Regardless, the Court reaches the same result under the Glus four-prong analysis, which considers:
(1) Whether the role of the unnamed party could through reasonable effort by the complainant be ascertained at the time of the filing of the EEOC complaint.Eggleston, 657 F.2d at 908. The test "is not a mechanical one," and "no single prong is to be decisive." Id.
(2) Whether, under the circumstances, the interests of a named party are so similar to the unnamed party's that for the purpose of obtaining voluntary conciliation and compliance it would be unnecessary to include the unnamed party in the EEOC proceedings.
(3) Whether its absence from the EEOC proceedings resulted in actual prejudice to the interests of the unnamed party.
(4) Whether the unnamed party has in some way represented to the complainant that its relationship with the complainant is to be through the named party.
With regard to the first prong, Massey admits that while working at Churchview, "much of her communications concerning her employment, including her monthly paychecks and administration of benefits were generated by and received by Gardant," (Dkt.

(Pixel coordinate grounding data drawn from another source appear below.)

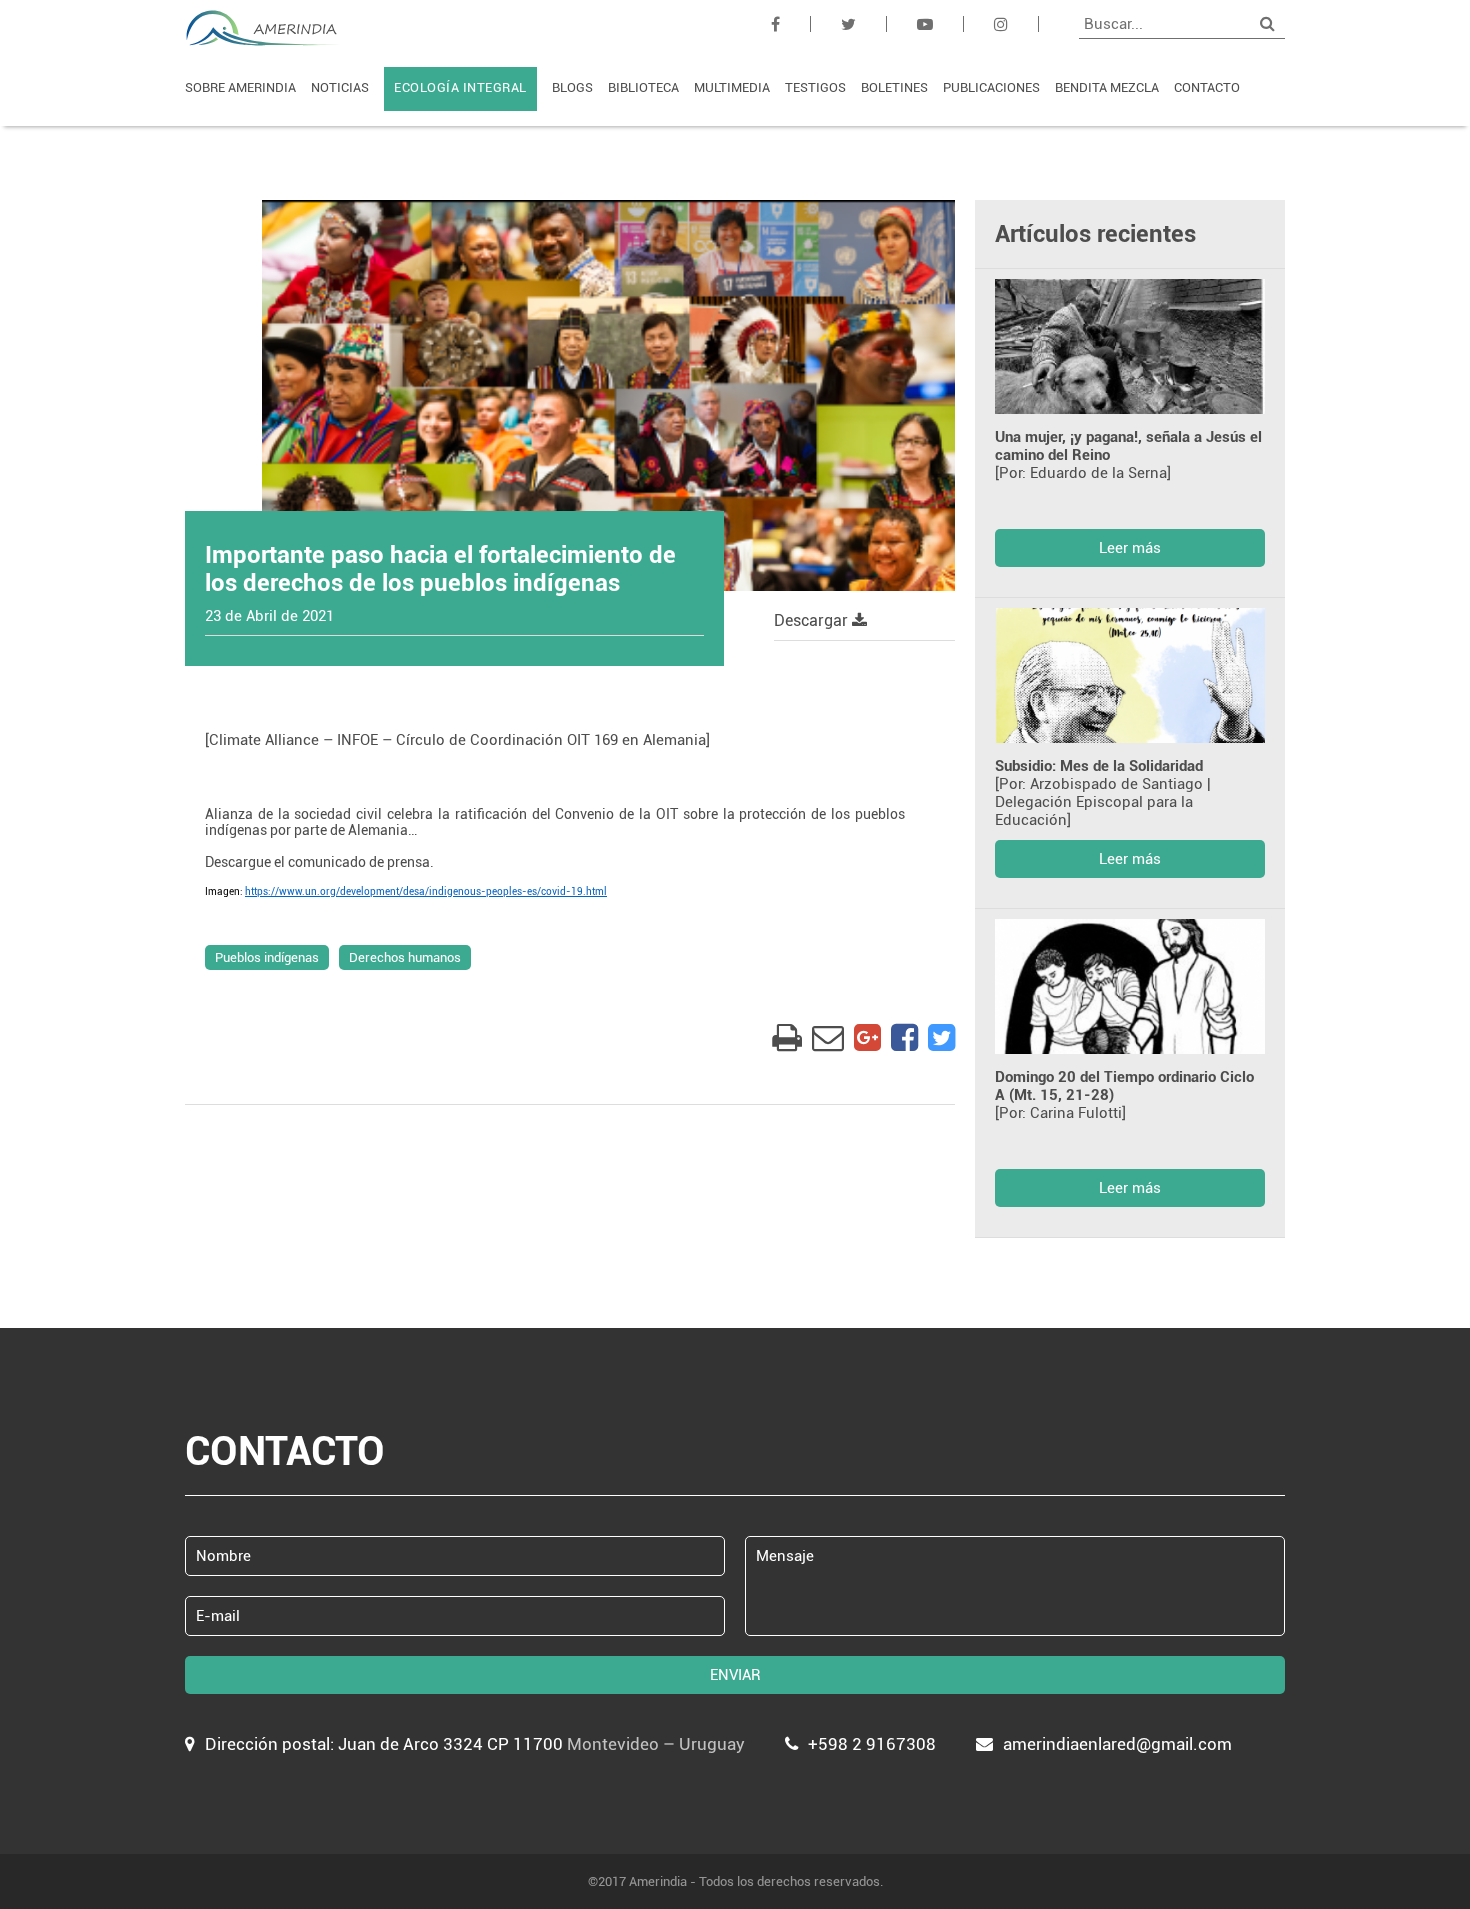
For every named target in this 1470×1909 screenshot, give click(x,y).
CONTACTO (1207, 87)
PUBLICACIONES (991, 87)
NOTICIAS (340, 87)
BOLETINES (894, 87)
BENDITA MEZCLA (1107, 87)
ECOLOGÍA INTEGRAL (460, 87)
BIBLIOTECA (643, 87)
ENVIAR (735, 1675)
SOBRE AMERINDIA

No. 34 at ¶ 30), and that Churchview's website repeatedly mentions Gardant. (Dkt. No. 48-2 at 11, Ex. A.) There is no reason to believe that, armed with this information, she could not have through reasonable effort ascertained Gardant's role in her termination, if any, before filing her EEOC charge. Moreover, as to the fourth prong, the fact that Gardant at times communicated directly with Massey indicates that its relationship with Massey was not to be only through Churchview. Massey does not allege that Gardant ever represented that it was to be so; rather, she admits that, even now, she is unclear as to what the contours of the relationship between Gardant and Churchview is. (Dkt. No. 48-2 at 10.) With regard to the second prong, Massey's admitted uncertainty regarding Defendants' relationship undermines the assertion in her Amended Complaint that Defendants' are "so closely related" that it would be unnecessary to include Gardant in the EEOC charge for purposes of obtaining voluntarily conciliation. (Dkt. No. 34 at ¶ 31.) Finally, even assuming Gardant suffered no prejudice under the third prong because no EEOC proceedings took place, on the whole Massey fails the four-prong test.

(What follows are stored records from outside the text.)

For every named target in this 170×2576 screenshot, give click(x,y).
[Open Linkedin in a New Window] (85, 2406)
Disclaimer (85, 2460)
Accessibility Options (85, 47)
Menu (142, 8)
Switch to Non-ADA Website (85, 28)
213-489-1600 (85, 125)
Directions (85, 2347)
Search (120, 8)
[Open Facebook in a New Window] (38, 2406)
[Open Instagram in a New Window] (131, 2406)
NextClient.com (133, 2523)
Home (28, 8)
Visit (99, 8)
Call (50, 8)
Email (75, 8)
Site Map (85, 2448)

Based on the Amended Complaint, Massey fails to show that she has exhausted her administrative remedies by filing an EEOC charge against Gardant. The Court highlighted this deficiency in Massey's initial complaint and permitted her to amend in order to satisfy the required showing of administrative exhaustion. The few facts added to the Amended Complaint do not cure this deficiency. Because Massey has failed to meet her burden a second time, the discrimination claim filed pursuant to the ADA against Gardant is dismissed with prejudice.
CONCLUSION
For the reasons stated above, the Court denies Defendants' Motion to Dismiss Counts I and III of Plaintiff's Amended Complaint, and grants Defendant Gardant's Motion to Dismiss Count IV of the Amended Complaint with prejudice. Therefore, Counts I and II against Defendant Churchview and Count III against Defendant Gardant remain. [Dkt. Nos. 38, 39.]